◆ PROBLEM TO WORK ON:
Copy every line in the records below that contains the word "Given".

◆ RECORDS PROVIDED:
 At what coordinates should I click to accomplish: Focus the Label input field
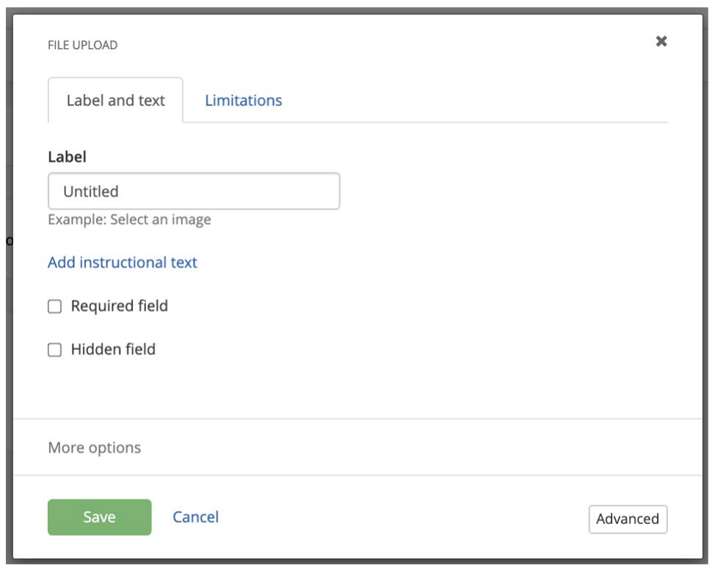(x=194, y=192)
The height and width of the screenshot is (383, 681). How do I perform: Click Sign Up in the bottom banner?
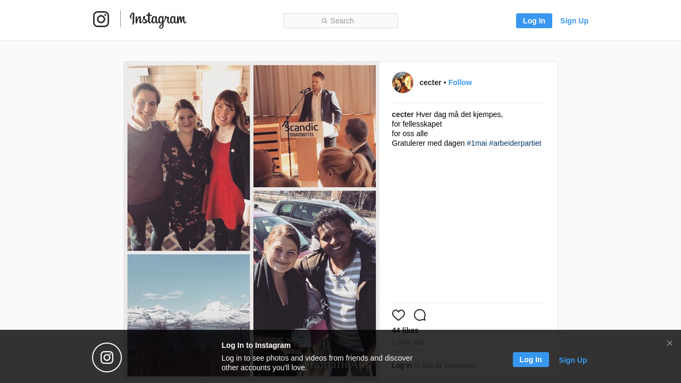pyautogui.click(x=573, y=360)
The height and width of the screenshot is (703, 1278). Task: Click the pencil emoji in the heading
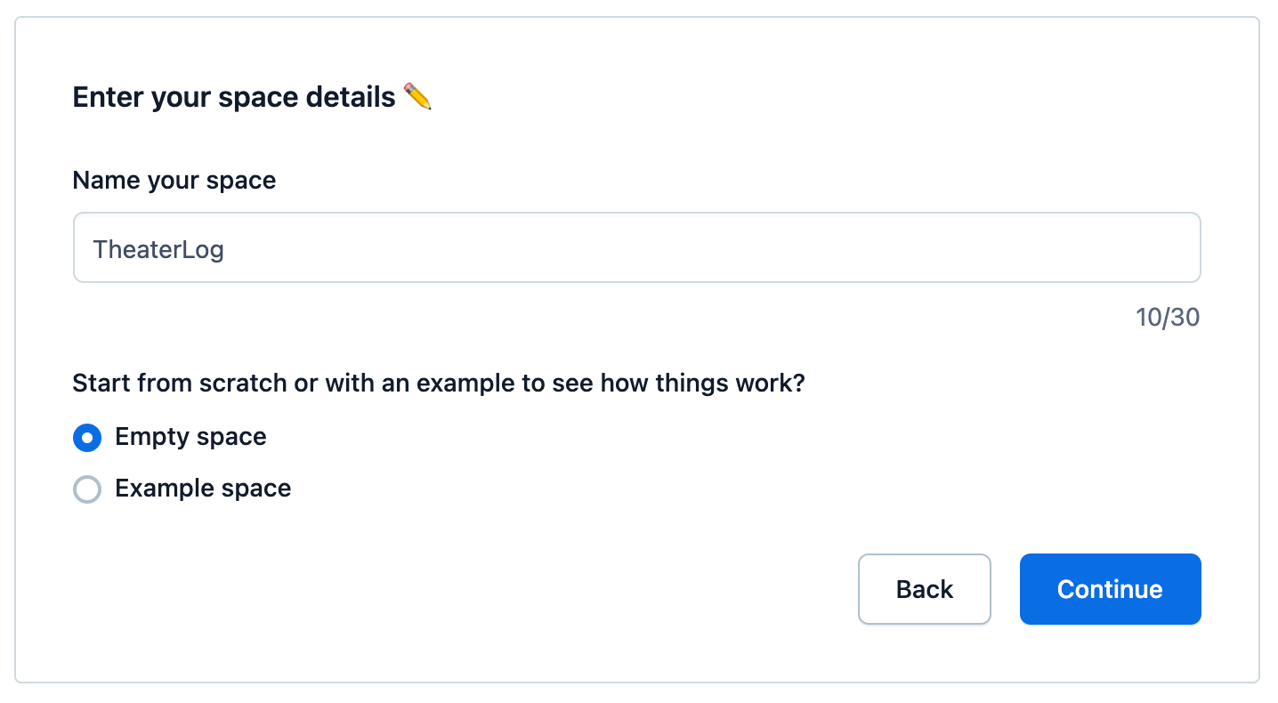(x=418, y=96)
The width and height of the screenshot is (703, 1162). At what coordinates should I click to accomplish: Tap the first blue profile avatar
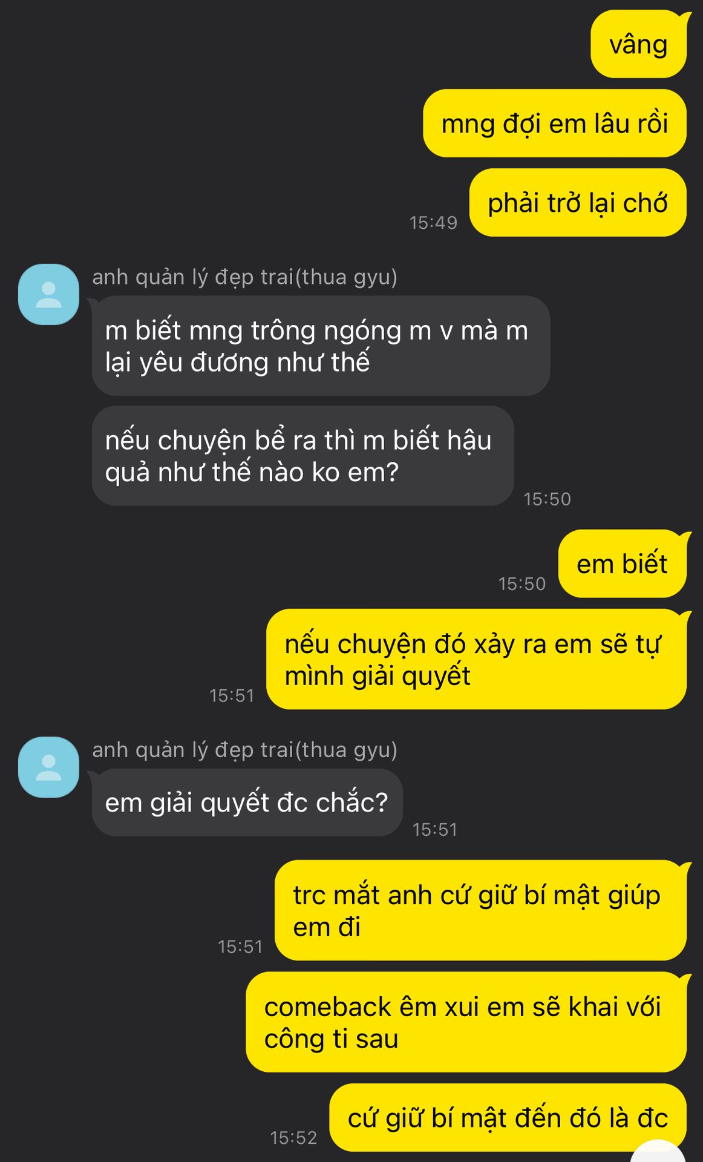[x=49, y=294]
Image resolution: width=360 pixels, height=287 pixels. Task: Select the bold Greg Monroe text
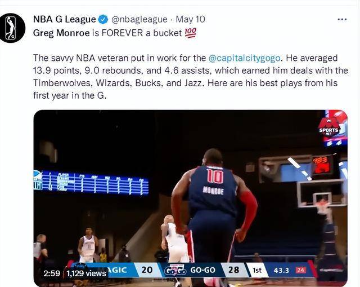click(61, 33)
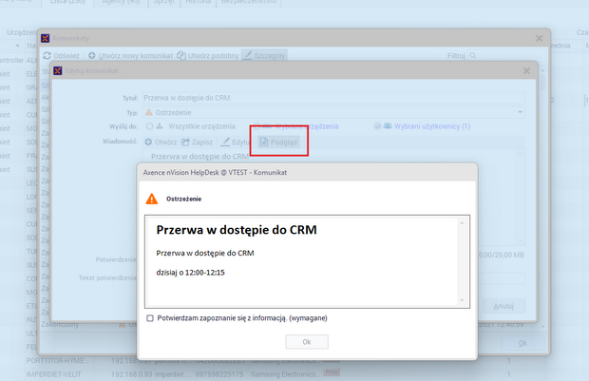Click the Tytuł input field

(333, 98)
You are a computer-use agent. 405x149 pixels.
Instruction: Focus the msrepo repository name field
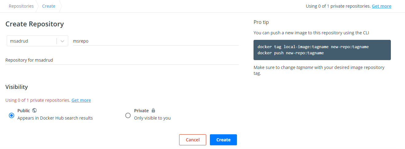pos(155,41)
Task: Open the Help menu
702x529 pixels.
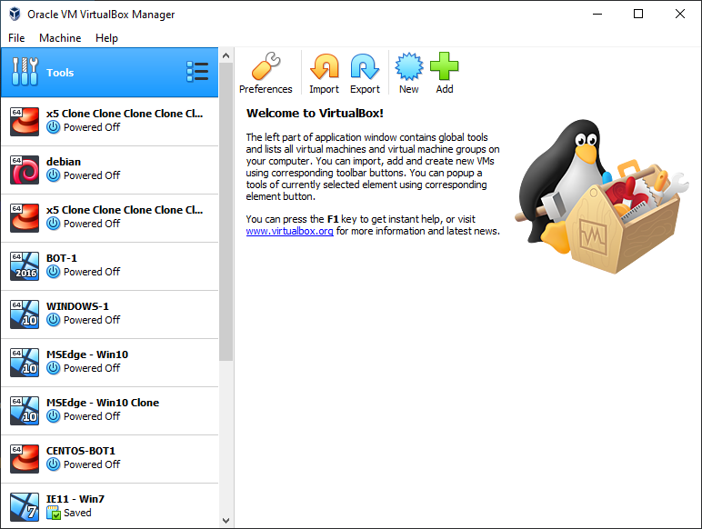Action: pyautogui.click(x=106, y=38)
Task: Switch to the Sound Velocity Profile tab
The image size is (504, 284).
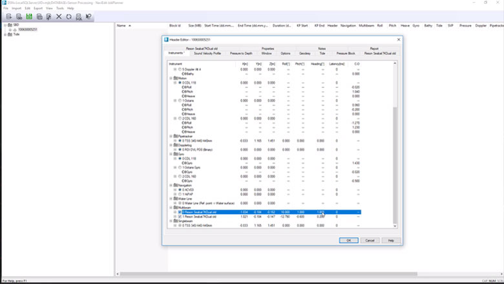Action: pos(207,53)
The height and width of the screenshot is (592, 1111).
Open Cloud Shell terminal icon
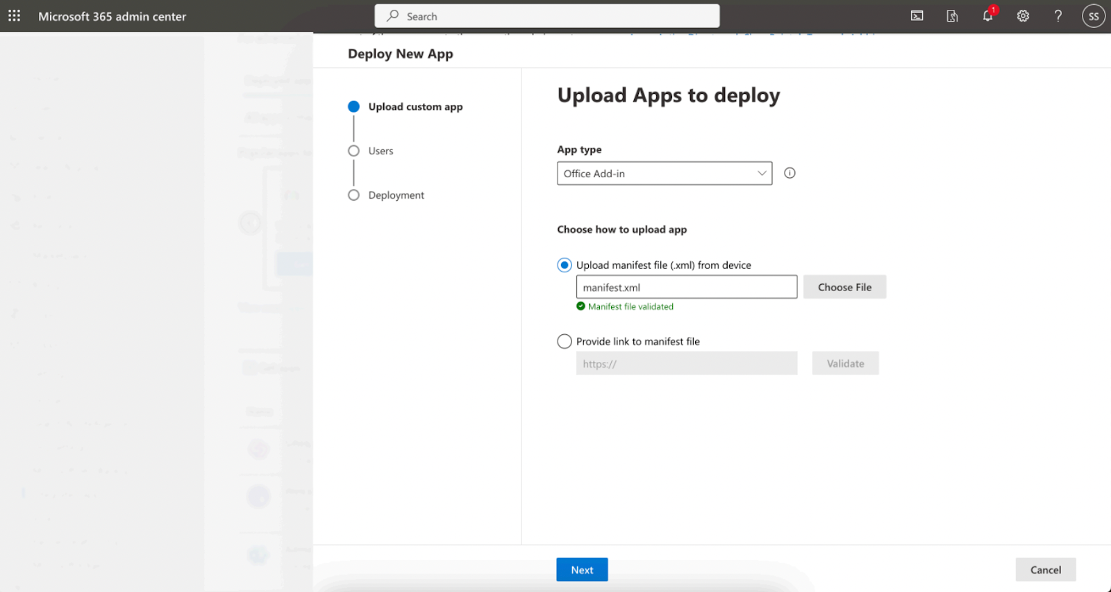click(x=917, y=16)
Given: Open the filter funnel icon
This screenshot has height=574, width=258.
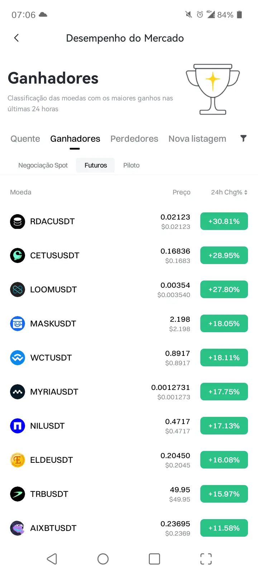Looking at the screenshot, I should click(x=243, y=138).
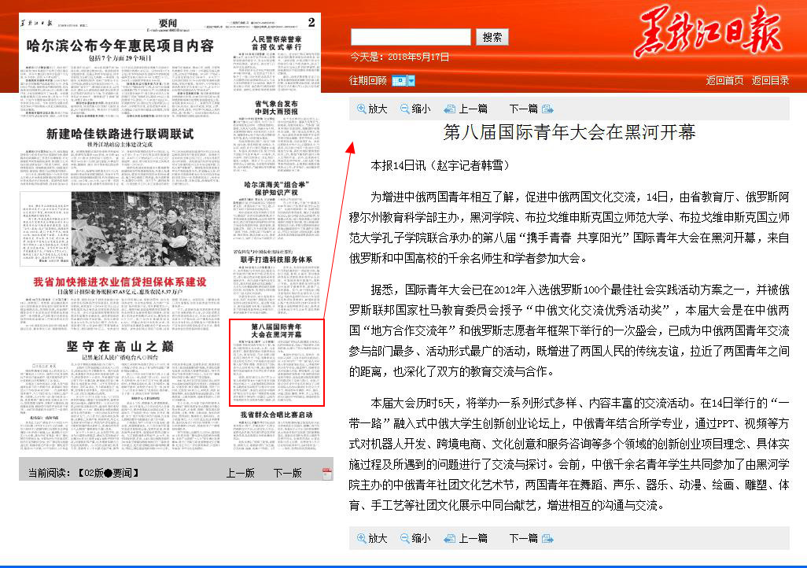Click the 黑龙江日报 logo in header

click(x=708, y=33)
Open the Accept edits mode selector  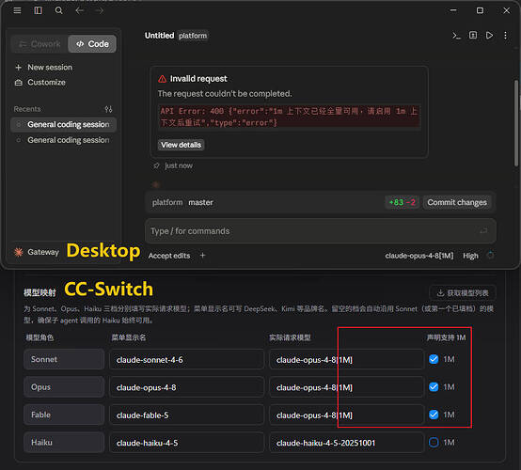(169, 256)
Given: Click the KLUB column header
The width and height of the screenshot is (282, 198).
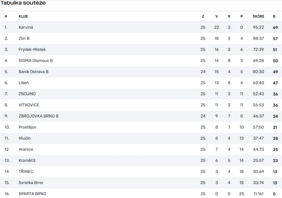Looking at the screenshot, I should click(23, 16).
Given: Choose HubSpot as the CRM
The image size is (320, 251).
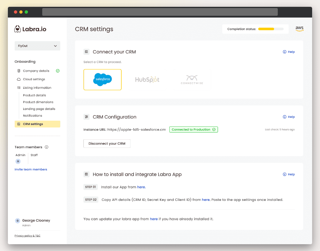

◆ RESPONSE TO THE EXERCISE:
Given: Open the filter funnel icon
Given: Click the KLUB column header
Given: Choose HubSpot as the CRM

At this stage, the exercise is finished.